### [TASK DETAILS]
Answer these from the forum thread on open tunings:
1. Which tuning does Drew name as a favorite for slide?
2. Which tuning is described as fun for black metal?
3. What notes does distressed_romeo give for Open E?

# Open tunings



## jem_legacy (Jun 8, 2007)

I was researching open tunings and one I came across was Open C. Very easy to play major chords as well as powerchords, much like drop C but better in my opinion. Would there be any other tunings like this and what songs can I play in open c. I know I can play pretty much anything from Devin Townsend and Led Zepplins "freinds" .


----------



## Drew (Jun 8, 2007)

I'm a big fan of Open G for slide - drop your E to a D, A to a G, and high E to a D. It's basically like an open A chord, but tuned down two frets. It's technically a major tuning, but for some reason it just rules for blues riffing, probably because there's a major third always available but there's some nice unison, 5th, 7th, and m3 stuff available around frets 3 and 5. 

Also, DADGAD rules both for spacey acoustic stuff, and surprisingly for heavy suspended Tool-like riffing.


----------



## All_¥our_Bass (Jun 8, 2007)

Open Am/D# (D#AEACE)

is pretty cool if you want to make some dark and somewhat dissonant chords while playing clean.

DADFAD is fun for black metal.


Tunning in thirds or fifths is pretty cool too.


----------



## Durero (Jun 9, 2007)

You might want to send a pm to Distressed Romeo - he's the tunings dude


----------



## Matt08642 (Jun 13, 2007)

Try Open C on a 7, GCGCGCE


----------



## distressed_romeo (Jun 13, 2007)

In addition to the ones mentioned, try CGDGAD. It's really versatile. Open E (EBEG#BE) is great for slide playing.


----------



## telecaster90 (Jun 22, 2007)

EAEEBE is a pretty cool one.


----------



## distressed_romeo (Jun 22, 2007)

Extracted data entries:
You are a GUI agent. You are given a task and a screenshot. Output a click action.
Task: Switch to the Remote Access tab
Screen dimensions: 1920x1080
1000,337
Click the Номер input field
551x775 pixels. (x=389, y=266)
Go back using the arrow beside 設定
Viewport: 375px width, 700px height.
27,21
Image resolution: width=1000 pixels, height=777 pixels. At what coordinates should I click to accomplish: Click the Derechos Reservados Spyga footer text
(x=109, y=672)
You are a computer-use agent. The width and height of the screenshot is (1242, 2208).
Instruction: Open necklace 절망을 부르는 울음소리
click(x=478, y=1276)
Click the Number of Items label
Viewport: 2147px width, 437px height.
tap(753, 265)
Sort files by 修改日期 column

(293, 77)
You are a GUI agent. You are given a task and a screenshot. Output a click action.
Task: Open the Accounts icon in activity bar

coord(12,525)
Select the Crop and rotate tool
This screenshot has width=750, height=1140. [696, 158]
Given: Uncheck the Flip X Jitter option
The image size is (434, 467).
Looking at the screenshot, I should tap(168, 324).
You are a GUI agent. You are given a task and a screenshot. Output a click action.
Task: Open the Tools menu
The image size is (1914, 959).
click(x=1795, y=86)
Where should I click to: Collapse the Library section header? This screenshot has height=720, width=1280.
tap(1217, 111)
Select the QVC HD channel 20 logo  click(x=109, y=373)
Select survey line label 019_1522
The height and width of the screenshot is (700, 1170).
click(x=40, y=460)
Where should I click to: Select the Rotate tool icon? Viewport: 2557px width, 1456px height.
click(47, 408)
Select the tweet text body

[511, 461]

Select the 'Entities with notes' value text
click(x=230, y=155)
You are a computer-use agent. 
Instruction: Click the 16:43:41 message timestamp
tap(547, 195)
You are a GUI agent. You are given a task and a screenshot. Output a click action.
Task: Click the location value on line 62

### [ANSWER FOR THE TASK]
1. Open G
2. DADFAD
3. EBEG#BE